Big D and the Kids Table chronology
| Stomp (2013) | Stroll (2013) | Strictly Covered (2019) |

= Stroll (album) =

Stroll, along with Stomp, are the seventh and eighth studio albums by the Boston ska punk band Big D and the Kids Table, released simultaneously on June 11, 2013 by Strictly Rude Records.
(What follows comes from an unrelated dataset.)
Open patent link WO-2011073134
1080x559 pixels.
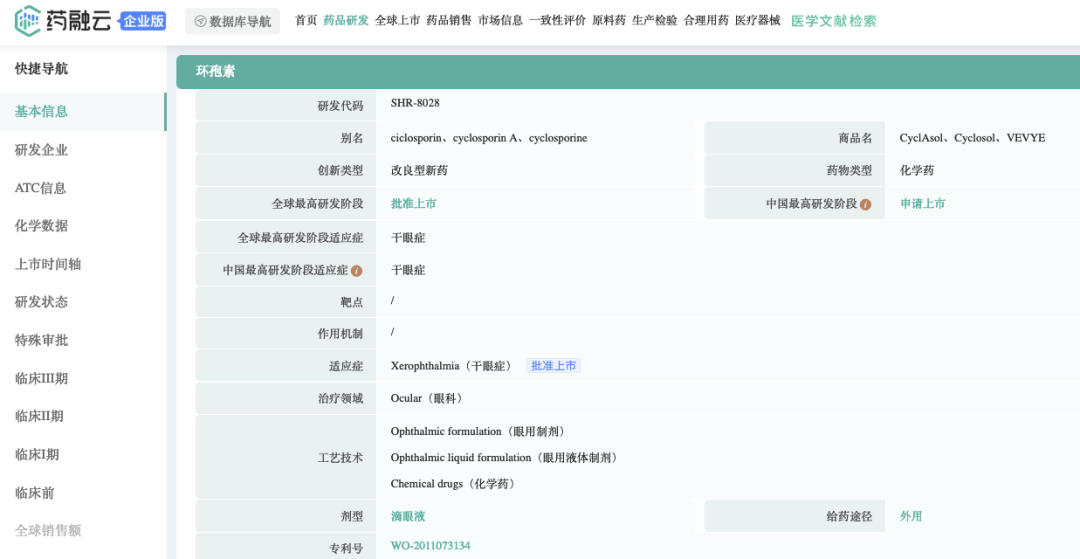(x=430, y=546)
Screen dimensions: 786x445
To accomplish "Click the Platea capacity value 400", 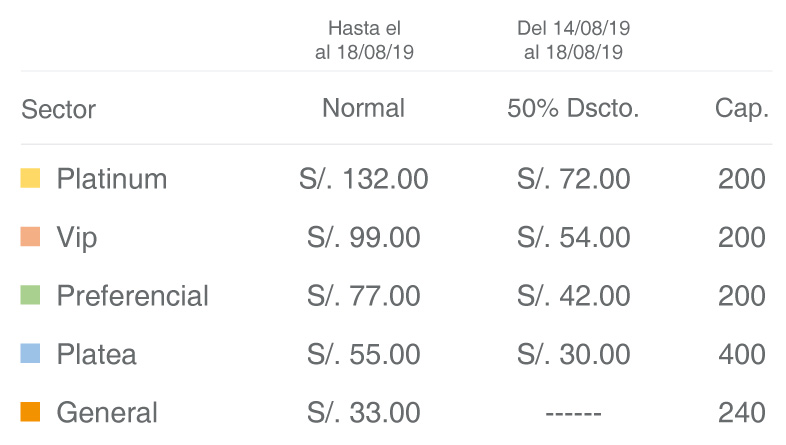I will coord(742,354).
Dedicated to the memory of Martin Richard, Krystle Campbell, Lingzi Lu, Sean Collier and the many wounded at 2013 Boston Marathon bombing.

==Track listing==
1. "Knife" - 6:02
2. "Young Suckers" - 2:45
3. "Put It in a Song" - 4:14
4. "Lynn, Lynn the City of Sin" - 2:59
5. "Main Squeeze" - 2:53
6. "What I Got" - 2:32
7. "I'm Just an Idea" - 4:09
8. "Spit That Champagne Out" - 2:48
9. "Tell Me Why" - 3:44
10. "Moment of Weakness" - 3:35
11. "Drink Me Down" - 2:52
12. "Our 1st Day" - 3:20
13. "Trust in Music" - 7:45
14. "Better Off Insane"- digital only bonus track

==Personnel==
- David McWane – Vocals, Dubs, Guitar, Foot Stomps, Tambourine
- Alex Stern - Guitar, Piano, Organ, Mandolin, Vocals
- Derek Davis - Drums, Tambourine, Shaker
- Ryan O'Connor - Tenor, Saxophone, Vocals
- Stephen Foote - Bass Guitar
- Brie Finn - Vocals, Claps
- Erin MacKenzie - Vocals, Claps
- Sirae Richardson - Vocals, Claps
- Rich Stein - Percussion
- Billy Kottage - Trombone
- Nate Leskovic - Trombone
- Matthew Giorgio - Trumpet
- Dan Stoppelman - Trumpet
- Paul E. Cutler - Trombone
- Logan La Barbera - Trombone
- Andy Bergman - Baritone Saxophone
- Coolie Ranx - Vocals (Courtesy of the Pilfers)
- Casey Gruttadauria - Organ, Mellotron, Melodica, Piano, Synth
- Dana Colley - Baritone, Bass Saxophone (Courtesy of Morphine)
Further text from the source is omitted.